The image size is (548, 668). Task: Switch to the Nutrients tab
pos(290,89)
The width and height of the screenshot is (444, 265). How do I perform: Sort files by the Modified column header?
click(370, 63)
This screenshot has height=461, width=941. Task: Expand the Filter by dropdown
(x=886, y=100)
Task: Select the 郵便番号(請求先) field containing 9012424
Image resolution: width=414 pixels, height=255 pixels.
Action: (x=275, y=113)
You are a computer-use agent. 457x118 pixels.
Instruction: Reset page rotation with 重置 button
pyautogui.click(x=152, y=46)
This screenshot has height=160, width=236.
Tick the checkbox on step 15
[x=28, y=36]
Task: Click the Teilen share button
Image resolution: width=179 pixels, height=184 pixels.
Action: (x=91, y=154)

------------------------------------

### Task to complete
Reproduce the full set of entries above exactly, without dropping a line.

### Answer to this task
The image size is (548, 668). Task: Switch to the Nutrients tab
pos(290,89)
The width and height of the screenshot is (444, 265). How do I perform: Sort files by the Modified column header?
click(370, 63)
This screenshot has height=461, width=941. Task: Expand the Filter by dropdown
(x=886, y=100)
Task: Select the 郵便番号(請求先) field containing 9012424
Image resolution: width=414 pixels, height=255 pixels.
Action: (x=275, y=113)
You are a computer-use agent. 457x118 pixels.
Instruction: Reset page rotation with 重置 button
pyautogui.click(x=152, y=46)
This screenshot has height=160, width=236.
Tick the checkbox on step 15
[x=28, y=36]
Task: Click the Teilen share button
Image resolution: width=179 pixels, height=184 pixels.
Action: (x=91, y=154)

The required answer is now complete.